Bangladesh is the second most corrupt country in the South Asian region, preceding only Afghanistan
Bangladesh is only behind Afghanistan, which is the most corruption-prone country in South Asia on the Corruption Perceptions Index (CPI) 2020.
Bangladesh slipped two notches to become the 12th most corruption-prone nation globally on the index, but it maintained its overall score and rank from the previous year.
It had the same score (26 out of 100) and global rank (146th) in the CPI 2019, but was positioned 14th among the most corrupt countries worldwide. Bangladesh's score – unchanged for three consecutive years – is much lower than the global average of 43.
The Transparency International index, which ranks 180 countries and territories by their perceived levels of public sector corruption according to experts and businesspeople, uses a scale of 0-100 – where 0 is highly corrupt and 100 is clean.
Bangladesh is also positioned as the second most corrupt nation among South Asian countries, Transparency International Bangladesh (TIB) said while sharing its findings in a webinar on Thursday.
Among the neighbours, India scored 40 with a global rank of 86, Pakistan ranked 124th with a score of 31, and Nepal ranked 117th with 33. New Zealand and Denmark topped the CPI with a score of 88, while Somalia tied with South Sudan at the bottom with a score of only 12.
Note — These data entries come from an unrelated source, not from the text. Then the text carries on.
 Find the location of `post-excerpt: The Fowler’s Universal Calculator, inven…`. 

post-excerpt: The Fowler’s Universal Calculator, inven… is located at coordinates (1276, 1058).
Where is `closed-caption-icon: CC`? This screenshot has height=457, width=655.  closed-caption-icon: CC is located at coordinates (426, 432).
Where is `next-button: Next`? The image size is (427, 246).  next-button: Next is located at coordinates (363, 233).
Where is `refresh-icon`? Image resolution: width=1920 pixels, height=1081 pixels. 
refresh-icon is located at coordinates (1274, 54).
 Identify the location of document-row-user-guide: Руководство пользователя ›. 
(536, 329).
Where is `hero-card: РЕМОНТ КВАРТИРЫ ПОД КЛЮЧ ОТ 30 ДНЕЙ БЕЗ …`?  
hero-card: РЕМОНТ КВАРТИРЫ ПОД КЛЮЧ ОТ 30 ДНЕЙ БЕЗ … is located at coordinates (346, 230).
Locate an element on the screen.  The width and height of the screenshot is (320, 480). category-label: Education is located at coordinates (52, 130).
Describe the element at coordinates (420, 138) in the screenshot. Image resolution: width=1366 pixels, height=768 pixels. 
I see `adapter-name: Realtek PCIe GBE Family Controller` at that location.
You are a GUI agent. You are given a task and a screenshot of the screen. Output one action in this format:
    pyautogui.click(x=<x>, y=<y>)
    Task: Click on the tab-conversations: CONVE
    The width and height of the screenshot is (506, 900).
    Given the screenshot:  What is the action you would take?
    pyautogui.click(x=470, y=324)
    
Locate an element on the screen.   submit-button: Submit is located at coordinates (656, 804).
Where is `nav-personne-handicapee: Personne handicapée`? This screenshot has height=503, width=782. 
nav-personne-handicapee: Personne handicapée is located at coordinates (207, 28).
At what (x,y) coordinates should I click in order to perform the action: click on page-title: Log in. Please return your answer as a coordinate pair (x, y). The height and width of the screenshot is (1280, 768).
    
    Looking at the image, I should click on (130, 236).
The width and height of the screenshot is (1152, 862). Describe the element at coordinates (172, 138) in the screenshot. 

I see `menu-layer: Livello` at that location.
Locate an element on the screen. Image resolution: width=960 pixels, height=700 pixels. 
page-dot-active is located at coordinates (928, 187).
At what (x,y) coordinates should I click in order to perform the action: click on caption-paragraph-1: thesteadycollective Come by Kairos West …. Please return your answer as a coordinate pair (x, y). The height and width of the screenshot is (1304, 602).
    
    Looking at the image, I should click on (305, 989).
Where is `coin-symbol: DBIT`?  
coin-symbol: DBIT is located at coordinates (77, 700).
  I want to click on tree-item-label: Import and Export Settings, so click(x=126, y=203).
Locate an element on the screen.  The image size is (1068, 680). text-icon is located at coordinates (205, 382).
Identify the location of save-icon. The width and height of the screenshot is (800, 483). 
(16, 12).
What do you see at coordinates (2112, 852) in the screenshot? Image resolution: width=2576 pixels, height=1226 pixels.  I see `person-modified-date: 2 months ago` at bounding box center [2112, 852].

As Bangladesh's score remains significantly lower than the global average, the extent and depth of corruption in the country is still a matter of serious concern. The country also held on to the second lowest position in terms of corruption in South Asia, and the matter has been evident during the onslaught of the Covid-19 crisis, TIB's Executive Director Dr Iftekharuzzaman said while briefing the media.
He added that the TIB is urging the government to take more comprehensive, drastic and effective measures against corruption, and to go beyond "just promises," "culture of denial" and "short-range campaigns."
Dr Iftekharuzzaman continued, "Extreme corruption during the Covid-19 period and the recent rise in corruption in the financial sector may have led to the two-step decline for Bangladesh in the CPI index.
"At the same time, the Bangladesh Bank – regulatory body of the financial sector – has shown a gross failure to curb the debt default, money laundering and corruption. It seems like the central bank has been serving a vested group who are actually regulating the activities of the regulator."
Providing more details, Dr Iftekharuzzaman said, "Even though Bangladesh's score remains unchanged, it is much lower than the global average, and Bangladesh is still the second lowest among the six South Asian countries and fourth lowest among 31 countries in the Asia Pacific.
"The situation is embarrassing and disappointing. We had the ability to do better. If good governance could be ensured through political integrity and strict enforcement of the law irrespective of position and identity without trying to deny or cover up corruption in certain cases, our score and position could have been improved further."
He added, "Corruption in the country's health sector amid the critical time of Covid-19 pandemic has also disrupted any possible improvement in the CPI ranking.
"Besides, Prime Minister Sheikh Hasina's declaration of 'zero tolerance' is the highest level of political goodwill against corruption, but it lacks implementation, and in fact is stuck in declaration."
The TIB has also expressed its deep concerns regarding the professionalism of the Anti-Corruption Commission (ACC).
"The ACC has been trying to hold those involved in corruption accountable, but to a certain limit. Just like the previous years, the ACC lacks effectiveness in bringing the kingpins to justice," he added.
About Bangladesh's score, Dr Iftekharuzzaman said, "For the third consecutive year, Bangladesh retains the same score. While this may seem comforting, it should be noted that countries like Somalia – which scored only 9 last year – have managed to gain 3 points in 2020.
"So, there is no point in being complacent over Bangladesh's unchanged score. Maldives also gained 14 points compared to the previous year."
Bangladesh had ranked at the very bottom between 2001 and 2005.
Among the South Asian countries – Bhutan scored 68 (24th), Sri Lanka 38 (94th), Maldives 43 (75th), and Afghanistan 19 (165th).
Twelve countries that topped the list by points are - Denmark (88), New Zealand (88), Finland (85), Singapore (85), Sweden (85), Switzerland (85), Norway (84), Netherlands (82), Germany (80), Luxemburg (80) and Australia (77) Canada (77).
Worst corrupt countries from the bottom are – Somalia (12), South Sudan (12), Syria (14), Yemen (15), Venezuela (15), Sudan (16), Equatorial Guinea (16), Libya (17), North Korea (18), Haiti (18) and DR Congo (18).